Start of Records provided

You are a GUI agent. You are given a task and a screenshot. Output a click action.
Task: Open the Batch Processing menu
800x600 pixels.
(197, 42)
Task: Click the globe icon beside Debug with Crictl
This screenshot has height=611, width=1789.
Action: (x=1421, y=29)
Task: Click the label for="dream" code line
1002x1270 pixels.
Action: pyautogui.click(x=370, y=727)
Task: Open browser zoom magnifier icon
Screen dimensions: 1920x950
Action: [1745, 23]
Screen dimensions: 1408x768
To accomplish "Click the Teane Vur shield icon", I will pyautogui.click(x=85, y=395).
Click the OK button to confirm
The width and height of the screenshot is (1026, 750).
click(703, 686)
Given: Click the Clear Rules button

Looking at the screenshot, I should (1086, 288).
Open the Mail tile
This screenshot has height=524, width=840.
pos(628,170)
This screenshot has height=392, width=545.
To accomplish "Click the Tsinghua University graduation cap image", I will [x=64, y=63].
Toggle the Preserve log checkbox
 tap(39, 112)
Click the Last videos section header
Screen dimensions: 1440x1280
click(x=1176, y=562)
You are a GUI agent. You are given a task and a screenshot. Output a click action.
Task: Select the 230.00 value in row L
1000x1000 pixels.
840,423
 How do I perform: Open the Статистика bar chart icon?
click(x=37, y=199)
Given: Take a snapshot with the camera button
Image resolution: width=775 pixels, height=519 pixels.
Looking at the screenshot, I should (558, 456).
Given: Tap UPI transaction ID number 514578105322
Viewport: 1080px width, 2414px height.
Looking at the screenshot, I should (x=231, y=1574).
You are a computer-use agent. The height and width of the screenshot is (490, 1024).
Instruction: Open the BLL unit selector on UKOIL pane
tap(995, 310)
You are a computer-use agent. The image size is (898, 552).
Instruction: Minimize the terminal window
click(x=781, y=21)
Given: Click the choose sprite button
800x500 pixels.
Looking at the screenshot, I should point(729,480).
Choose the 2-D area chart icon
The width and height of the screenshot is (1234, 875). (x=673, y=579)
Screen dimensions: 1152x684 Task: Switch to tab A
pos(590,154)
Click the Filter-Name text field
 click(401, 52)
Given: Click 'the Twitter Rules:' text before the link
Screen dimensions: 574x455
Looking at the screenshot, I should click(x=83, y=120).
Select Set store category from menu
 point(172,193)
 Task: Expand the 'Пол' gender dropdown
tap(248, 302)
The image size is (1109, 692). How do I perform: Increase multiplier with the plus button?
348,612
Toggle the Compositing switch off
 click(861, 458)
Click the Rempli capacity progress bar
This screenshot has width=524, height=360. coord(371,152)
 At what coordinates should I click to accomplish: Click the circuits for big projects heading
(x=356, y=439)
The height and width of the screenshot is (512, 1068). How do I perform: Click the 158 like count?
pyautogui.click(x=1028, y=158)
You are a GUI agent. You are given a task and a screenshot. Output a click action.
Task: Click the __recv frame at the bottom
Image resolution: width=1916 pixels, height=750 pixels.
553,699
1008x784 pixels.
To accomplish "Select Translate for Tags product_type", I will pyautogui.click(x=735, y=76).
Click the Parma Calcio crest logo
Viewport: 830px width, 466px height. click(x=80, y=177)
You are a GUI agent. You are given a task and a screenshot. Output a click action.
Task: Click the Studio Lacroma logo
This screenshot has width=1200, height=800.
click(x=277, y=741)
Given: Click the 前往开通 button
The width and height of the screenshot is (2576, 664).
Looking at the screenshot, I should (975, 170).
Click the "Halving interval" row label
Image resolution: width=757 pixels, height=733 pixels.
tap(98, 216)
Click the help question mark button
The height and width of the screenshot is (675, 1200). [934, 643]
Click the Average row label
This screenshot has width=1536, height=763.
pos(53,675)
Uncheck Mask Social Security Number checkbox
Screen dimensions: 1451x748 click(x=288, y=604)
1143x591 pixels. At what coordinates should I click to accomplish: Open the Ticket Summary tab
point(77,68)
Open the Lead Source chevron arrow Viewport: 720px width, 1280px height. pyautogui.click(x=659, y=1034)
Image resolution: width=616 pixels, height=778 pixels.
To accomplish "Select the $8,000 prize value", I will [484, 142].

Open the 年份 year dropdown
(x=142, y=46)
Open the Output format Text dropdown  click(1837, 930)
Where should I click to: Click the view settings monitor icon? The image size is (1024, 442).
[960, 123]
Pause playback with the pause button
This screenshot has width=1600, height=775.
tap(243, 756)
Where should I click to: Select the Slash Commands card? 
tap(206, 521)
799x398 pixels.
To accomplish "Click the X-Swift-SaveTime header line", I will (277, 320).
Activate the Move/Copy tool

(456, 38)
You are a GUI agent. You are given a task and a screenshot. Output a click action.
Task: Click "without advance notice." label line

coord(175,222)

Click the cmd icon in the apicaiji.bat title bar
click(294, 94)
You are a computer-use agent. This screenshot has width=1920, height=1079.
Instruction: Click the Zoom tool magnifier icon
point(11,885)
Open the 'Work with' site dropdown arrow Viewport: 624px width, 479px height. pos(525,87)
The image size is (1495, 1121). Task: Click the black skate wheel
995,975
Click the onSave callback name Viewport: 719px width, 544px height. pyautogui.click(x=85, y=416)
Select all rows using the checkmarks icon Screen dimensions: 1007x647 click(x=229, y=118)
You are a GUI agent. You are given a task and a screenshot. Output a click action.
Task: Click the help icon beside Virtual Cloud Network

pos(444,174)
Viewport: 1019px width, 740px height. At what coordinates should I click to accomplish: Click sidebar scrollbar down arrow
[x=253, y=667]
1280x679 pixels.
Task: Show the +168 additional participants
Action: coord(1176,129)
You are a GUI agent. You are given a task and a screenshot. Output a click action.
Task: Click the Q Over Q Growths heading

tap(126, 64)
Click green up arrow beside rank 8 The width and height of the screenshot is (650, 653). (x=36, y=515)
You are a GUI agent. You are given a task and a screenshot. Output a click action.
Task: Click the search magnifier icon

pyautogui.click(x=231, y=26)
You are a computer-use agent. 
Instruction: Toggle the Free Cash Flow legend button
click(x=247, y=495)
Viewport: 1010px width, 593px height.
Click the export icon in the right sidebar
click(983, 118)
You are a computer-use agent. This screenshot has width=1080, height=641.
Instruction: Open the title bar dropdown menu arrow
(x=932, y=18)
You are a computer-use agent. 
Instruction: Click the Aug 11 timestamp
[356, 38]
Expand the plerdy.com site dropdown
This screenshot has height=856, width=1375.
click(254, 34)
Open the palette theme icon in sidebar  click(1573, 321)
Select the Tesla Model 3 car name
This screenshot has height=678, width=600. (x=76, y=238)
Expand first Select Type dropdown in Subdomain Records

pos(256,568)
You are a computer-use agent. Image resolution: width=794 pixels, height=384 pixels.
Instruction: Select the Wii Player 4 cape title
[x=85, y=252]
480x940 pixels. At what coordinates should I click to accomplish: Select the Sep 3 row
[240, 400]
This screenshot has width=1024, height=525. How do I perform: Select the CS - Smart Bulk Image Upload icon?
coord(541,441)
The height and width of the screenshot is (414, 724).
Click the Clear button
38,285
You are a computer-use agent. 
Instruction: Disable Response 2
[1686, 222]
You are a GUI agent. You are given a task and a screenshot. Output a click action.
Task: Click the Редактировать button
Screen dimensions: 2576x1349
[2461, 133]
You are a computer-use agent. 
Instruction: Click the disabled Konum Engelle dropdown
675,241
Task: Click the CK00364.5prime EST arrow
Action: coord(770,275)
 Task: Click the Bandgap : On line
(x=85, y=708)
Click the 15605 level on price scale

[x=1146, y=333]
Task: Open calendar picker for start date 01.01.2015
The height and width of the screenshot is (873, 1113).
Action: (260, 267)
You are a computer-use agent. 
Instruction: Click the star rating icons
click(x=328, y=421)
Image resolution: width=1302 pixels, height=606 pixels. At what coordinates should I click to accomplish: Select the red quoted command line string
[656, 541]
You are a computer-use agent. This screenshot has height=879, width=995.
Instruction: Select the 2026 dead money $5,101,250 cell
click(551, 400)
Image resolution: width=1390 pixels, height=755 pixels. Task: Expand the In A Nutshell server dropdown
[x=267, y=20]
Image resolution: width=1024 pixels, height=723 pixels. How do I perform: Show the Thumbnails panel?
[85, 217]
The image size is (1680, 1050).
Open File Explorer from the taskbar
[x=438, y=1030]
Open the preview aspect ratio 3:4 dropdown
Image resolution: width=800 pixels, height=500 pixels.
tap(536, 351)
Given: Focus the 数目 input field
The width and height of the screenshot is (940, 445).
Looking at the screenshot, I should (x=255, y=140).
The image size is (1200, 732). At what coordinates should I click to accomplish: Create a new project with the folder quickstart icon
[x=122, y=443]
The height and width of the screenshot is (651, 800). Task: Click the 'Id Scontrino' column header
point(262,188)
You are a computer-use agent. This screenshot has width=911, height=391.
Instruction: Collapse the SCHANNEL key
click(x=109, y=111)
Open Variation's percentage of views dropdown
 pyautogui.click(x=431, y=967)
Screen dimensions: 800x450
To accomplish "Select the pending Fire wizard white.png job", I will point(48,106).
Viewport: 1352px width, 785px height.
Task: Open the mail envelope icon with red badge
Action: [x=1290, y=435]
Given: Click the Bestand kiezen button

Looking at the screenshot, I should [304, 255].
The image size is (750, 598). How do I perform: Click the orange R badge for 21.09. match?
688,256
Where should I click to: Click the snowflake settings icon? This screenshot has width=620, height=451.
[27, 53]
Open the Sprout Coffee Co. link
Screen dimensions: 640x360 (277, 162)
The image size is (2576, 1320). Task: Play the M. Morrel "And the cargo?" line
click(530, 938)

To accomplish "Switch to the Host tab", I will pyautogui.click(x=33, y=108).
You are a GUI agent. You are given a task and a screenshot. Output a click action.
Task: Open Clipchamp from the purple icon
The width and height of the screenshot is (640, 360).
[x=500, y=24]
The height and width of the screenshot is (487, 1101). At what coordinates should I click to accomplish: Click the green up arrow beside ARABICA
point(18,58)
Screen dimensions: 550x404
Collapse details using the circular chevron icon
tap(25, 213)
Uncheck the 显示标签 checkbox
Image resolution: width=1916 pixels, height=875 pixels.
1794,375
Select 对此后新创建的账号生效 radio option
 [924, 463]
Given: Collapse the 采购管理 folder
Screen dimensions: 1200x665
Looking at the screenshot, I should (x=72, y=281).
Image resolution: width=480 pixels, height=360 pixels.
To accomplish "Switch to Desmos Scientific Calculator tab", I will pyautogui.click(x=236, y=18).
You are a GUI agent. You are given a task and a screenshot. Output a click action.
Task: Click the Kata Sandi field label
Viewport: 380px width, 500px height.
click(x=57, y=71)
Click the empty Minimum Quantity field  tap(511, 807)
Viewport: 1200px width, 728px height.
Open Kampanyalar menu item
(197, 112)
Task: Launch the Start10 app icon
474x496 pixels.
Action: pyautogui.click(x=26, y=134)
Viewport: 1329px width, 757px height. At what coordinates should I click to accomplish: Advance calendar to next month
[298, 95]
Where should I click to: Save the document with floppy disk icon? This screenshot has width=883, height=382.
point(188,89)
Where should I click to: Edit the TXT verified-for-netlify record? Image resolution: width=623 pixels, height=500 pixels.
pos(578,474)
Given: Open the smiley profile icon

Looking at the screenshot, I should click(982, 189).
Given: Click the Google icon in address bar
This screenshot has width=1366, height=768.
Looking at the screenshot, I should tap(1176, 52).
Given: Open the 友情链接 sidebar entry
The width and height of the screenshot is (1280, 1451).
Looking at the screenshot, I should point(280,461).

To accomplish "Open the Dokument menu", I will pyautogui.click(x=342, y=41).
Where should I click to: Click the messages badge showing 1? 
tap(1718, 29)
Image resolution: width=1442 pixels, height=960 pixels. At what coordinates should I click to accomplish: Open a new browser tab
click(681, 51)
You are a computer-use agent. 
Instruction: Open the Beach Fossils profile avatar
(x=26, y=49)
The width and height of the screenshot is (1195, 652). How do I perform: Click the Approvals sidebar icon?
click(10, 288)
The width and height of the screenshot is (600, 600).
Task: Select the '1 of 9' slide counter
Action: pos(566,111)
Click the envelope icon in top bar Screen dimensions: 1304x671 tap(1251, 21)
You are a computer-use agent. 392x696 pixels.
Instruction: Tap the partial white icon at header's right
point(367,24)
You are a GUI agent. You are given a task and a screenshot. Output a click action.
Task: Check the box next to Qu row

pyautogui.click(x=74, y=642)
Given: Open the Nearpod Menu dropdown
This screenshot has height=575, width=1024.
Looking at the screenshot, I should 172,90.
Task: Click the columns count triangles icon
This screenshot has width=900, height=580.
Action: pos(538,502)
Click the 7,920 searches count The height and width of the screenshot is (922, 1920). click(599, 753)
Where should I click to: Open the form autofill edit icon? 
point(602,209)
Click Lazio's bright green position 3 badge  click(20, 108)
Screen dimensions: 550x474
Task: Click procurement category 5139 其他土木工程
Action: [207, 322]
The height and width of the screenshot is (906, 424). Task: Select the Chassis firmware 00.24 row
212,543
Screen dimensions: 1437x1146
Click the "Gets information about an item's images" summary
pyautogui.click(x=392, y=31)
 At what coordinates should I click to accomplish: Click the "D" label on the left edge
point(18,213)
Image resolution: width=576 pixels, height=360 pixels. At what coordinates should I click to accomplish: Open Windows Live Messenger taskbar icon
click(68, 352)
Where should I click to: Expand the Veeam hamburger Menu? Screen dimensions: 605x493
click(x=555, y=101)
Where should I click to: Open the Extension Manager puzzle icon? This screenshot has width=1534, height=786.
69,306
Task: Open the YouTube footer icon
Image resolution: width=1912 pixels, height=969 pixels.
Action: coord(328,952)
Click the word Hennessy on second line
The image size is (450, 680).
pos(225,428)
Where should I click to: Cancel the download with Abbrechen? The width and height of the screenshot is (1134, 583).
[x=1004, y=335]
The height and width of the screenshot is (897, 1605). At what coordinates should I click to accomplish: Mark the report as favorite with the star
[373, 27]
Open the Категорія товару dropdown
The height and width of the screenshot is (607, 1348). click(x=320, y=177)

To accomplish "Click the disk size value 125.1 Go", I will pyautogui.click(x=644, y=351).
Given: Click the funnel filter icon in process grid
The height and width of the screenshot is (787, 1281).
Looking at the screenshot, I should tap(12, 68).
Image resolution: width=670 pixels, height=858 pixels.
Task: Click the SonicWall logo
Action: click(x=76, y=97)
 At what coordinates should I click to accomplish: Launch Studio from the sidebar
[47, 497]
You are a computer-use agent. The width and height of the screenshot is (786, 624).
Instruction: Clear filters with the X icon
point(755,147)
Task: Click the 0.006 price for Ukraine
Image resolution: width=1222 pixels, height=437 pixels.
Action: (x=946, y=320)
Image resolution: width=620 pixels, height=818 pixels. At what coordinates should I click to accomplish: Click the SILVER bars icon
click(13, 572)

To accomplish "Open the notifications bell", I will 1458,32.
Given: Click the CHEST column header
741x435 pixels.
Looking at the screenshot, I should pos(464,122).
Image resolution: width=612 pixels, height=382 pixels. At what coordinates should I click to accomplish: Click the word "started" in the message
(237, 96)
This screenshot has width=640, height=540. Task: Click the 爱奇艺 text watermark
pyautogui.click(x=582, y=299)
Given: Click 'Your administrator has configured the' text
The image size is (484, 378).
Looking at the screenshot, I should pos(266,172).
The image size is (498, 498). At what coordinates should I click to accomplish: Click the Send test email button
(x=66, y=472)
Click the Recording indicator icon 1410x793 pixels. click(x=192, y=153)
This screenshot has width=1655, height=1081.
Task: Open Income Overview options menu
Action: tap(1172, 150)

End of Records provided

● **Task statement**
Reproduce every line in the data that has the word "value" in it.

● **Answer space**
Task: Select the 230.00 value in row L
To accomplish "Select the $8,000 prize value", I will [484, 142].
To accomplish "Click the disk size value 125.1 Go", I will pyautogui.click(x=644, y=351).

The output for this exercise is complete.